Directions |
Go through the entries below and give the number of lines that have the string "label", and only that.

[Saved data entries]
*****
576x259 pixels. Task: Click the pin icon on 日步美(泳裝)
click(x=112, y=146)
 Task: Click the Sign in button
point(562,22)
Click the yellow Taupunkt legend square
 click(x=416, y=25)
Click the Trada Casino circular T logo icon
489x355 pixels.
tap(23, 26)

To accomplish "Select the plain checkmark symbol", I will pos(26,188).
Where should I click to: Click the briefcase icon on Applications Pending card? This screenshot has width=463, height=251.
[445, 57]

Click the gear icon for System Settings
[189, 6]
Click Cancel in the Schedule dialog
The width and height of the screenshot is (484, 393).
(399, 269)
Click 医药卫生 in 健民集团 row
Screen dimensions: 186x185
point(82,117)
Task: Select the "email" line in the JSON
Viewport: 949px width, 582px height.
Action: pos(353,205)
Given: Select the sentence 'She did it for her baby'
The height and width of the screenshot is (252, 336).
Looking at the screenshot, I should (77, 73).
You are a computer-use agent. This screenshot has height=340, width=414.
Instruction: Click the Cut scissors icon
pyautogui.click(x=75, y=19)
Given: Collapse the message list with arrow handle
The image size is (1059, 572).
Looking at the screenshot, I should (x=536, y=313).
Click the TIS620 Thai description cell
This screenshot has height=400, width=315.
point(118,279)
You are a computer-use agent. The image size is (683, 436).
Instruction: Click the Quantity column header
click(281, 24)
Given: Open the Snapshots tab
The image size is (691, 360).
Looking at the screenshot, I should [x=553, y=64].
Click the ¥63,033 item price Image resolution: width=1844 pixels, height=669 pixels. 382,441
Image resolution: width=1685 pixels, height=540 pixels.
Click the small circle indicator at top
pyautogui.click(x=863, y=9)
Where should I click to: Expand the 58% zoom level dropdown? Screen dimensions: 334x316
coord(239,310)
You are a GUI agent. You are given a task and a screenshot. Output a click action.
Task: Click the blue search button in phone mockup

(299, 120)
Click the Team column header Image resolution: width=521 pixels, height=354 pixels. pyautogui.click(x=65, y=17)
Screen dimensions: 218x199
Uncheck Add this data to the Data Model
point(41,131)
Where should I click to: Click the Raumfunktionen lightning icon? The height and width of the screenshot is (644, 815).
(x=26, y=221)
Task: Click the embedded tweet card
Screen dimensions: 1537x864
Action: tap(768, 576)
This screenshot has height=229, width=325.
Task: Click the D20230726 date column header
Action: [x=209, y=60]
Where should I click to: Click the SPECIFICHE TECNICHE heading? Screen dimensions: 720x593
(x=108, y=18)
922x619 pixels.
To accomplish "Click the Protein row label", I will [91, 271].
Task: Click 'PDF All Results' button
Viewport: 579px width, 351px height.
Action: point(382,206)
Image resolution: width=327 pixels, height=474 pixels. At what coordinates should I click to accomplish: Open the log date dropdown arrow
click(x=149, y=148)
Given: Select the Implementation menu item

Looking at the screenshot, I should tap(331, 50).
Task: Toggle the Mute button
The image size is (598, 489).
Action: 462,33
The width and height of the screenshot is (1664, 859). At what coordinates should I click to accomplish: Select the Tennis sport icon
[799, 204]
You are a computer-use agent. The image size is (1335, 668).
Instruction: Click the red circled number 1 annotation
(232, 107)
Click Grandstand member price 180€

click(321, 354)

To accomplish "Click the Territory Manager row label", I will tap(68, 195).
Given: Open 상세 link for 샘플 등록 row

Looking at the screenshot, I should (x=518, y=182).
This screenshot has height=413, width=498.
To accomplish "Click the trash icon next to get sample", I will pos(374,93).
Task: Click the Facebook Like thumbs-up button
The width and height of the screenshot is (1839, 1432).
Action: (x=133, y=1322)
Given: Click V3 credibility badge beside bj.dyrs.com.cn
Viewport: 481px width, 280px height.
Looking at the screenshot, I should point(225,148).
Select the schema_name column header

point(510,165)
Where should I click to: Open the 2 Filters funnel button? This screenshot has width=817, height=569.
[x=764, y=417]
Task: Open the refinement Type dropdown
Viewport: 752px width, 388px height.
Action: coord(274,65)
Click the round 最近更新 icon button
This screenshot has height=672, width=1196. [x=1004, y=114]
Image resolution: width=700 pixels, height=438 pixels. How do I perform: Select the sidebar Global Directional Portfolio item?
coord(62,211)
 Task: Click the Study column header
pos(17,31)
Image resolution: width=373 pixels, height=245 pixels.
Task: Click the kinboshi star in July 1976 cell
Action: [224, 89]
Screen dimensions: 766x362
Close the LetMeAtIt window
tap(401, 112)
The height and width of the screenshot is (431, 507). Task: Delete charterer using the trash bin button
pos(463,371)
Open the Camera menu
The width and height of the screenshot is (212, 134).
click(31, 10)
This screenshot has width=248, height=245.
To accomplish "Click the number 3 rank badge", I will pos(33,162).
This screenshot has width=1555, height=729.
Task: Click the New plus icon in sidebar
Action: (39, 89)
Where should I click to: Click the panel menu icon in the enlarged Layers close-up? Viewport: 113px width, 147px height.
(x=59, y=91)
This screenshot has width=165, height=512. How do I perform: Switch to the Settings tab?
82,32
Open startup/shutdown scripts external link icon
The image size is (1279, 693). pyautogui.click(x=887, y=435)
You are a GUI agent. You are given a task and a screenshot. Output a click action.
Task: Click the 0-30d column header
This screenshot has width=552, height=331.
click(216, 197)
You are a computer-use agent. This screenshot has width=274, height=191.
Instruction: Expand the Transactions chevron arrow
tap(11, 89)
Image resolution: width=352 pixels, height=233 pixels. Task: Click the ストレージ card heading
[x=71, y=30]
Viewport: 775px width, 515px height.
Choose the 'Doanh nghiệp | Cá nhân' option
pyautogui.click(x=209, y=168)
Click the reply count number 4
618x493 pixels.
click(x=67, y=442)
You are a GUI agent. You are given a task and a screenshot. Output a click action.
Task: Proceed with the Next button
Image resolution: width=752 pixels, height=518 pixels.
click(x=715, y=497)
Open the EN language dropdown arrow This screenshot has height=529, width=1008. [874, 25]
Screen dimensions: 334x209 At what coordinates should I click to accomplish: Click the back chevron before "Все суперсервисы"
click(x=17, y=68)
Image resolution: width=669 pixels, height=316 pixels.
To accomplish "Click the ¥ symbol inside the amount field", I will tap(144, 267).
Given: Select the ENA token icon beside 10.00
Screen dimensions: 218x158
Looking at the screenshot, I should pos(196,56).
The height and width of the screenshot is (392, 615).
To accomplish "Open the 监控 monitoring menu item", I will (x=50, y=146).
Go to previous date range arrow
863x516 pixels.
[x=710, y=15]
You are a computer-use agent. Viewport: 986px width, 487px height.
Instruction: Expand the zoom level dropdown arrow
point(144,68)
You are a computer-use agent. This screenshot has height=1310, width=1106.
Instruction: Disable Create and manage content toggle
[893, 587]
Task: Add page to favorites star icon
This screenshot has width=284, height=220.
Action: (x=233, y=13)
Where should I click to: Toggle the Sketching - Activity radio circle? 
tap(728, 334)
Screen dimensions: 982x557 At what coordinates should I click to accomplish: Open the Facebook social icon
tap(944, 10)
*****
Solution to the problem |
2